Stichwort Berufsorientierung: Für einen reibungsloseren Übergang von der Schule ins Berufsleben sollen die Schüler sich zum einen über sich selber und ihre Interessen klar werden. Zum anderen sollen sie sich fundiertere Berufsbilder bilden, bevor sie sich bewerben und ins Arbeitsleben eintreten. Außer den Schulpraktika in den Jahrgangsstufen neun bis elf, die es schon lange gibt, sollen Auszubildende der Firma mit den Schülern Betriebserkundungen unternehmen, die sie zuvor gemeinsam erarbeitet haben.

Stichwort Unterricht: In verschiedenen Fächern lassen sich vielfältige und spannende Bezüge zu vielen Facetten der aktuellen und zukünftigen Wirtschaft und Gesellschaft herstellen. Dazu sollen die betriebliche Wirklichkeit und die Erfahrungen des Eiserfelder Traditionsunternehmens im Klassenraum verwertet werden. Außer in den Fächern Sozialwissenschaft und Technik kann sich der Komplex so auch in Kunst und Geschichte niederschlagen.

Stichwort Schulentwicklung: Auch die Klassenlehrer der neunten bis elften Jahrgangsstufen sollen aktiv an sich arbeiten. Um die wirtschaftliche und betriebliche Realität stärker in den Unterricht einzubeziehen, lernen sie in dreitägigen Praktika bei Vetter alle Unternehmensbereiche kennen. Zudem kann die Schule durch Sponsoring von der Firma Vetter profitieren und indem der Betrieb sie bei der Materialbeschaffung sowie bei der Beratung in praktischen Fragen unterstützt, etwa im Technik- und Kunstunterricht.

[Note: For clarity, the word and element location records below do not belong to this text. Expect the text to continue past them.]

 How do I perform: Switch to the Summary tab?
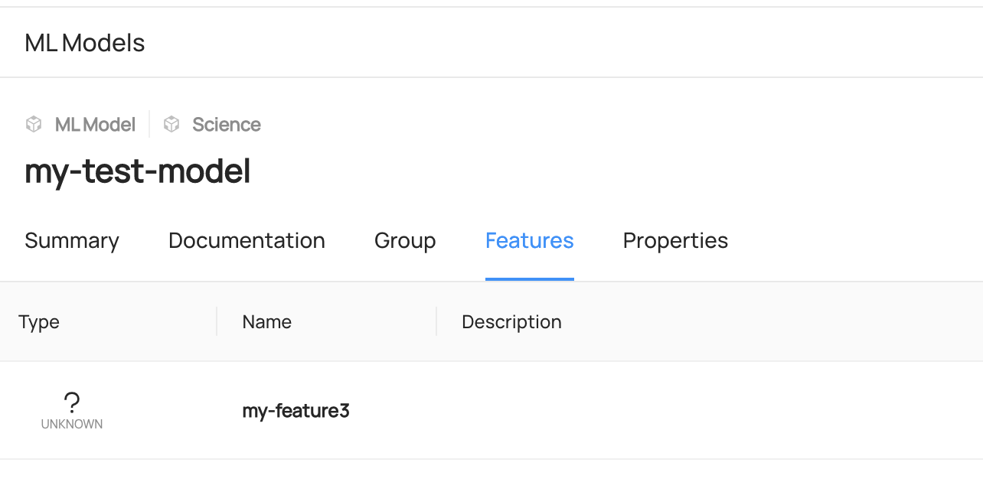[x=71, y=240]
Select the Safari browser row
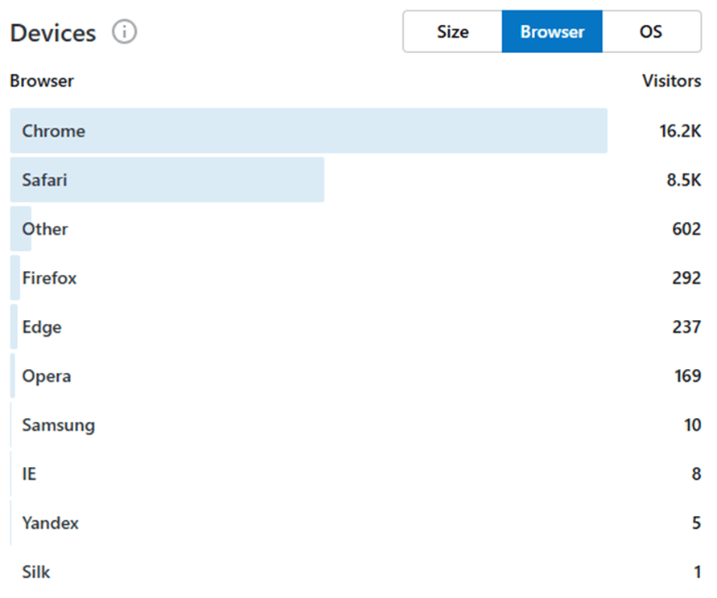 (x=44, y=180)
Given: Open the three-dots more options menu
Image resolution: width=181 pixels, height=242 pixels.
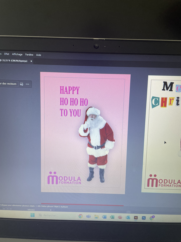Looking at the screenshot, I should click(x=27, y=84).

Stichwort Kommunikation: Zur Steigerung des gegenseitigen Verständnisses von Schule und Betrieb sollen Unternehmenskultur und Schulkonzept in regelmäßigen Treffen und Veranstaltungen beleuchtet werden. Auch nach außen hin wollen die Partner ihre Projekte publik machen und auf ihren Internetseiten über ihre Partnerschaft informieren. Die Partnerschaft soll als feste Einrichtung in den Schulalltag integriert werden. Der Vertrag ist zwar lediglich eine Absichtserklärung, dies dürfte die engagierten Partner aber nicht von der Ernsthaftigkeit abhalten, mit der sie ihr Vorhaben verfolgen. Vetter sieht auf jeden Fall dringenden Handlungsbedarf bei der Vermittlung der modernen Arbeitswelt: »Fast alle wollen in die so genannten weiße Kragen-Berufe«, schildert der Unternehmer seine Erfahrung.

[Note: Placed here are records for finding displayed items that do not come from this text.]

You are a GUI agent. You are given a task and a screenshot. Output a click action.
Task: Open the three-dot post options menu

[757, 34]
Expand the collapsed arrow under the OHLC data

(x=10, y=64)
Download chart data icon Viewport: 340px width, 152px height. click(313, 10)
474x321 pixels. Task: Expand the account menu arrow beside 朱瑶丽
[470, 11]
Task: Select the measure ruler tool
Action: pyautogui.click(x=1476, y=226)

Dabei machten sich auch Konstruktionsmechaniker heute kaum noch die Hände schmutzig, müssten vielmehr mit Computern umgehen. Die Notwendigkeit zur Aufklärung stellte auch Norbert Hammes fest, als er einer Gesamtschulklasse vor zwei Wochen vom Ausbildungsalltag erzählte. »Die Schüler waren regelrecht geschockt«, bestätigt die Lehrerin Ira Scheele-Hein. Die Idee zur Partnerschaft entstand in Anlehnung an ein Konzept der Stiftung »Partner für Schule«, in dem Konzerne wie Siemens und Bayer mit Schulen kooperieren. Im mittelständisch geprägten Siegerland planen die Lehrer der Gesamtschule, langfristig ein Netzwerk zu Firmen zu knüpfen, mit denen sie ähnliche partnerschaftliche Beziehungen entwickeln wollen wie jetzt zur Firma Vetter. Es geht auch darum, andere Branchen ins Boot zu holen.

Zunächst soll zwar das Pilotprojekt der Eiserfelder Nachbarn Formen annehmen, doch das Kollegium freut sich auch über die Kontaktaufnahme interessierter Unternehmen.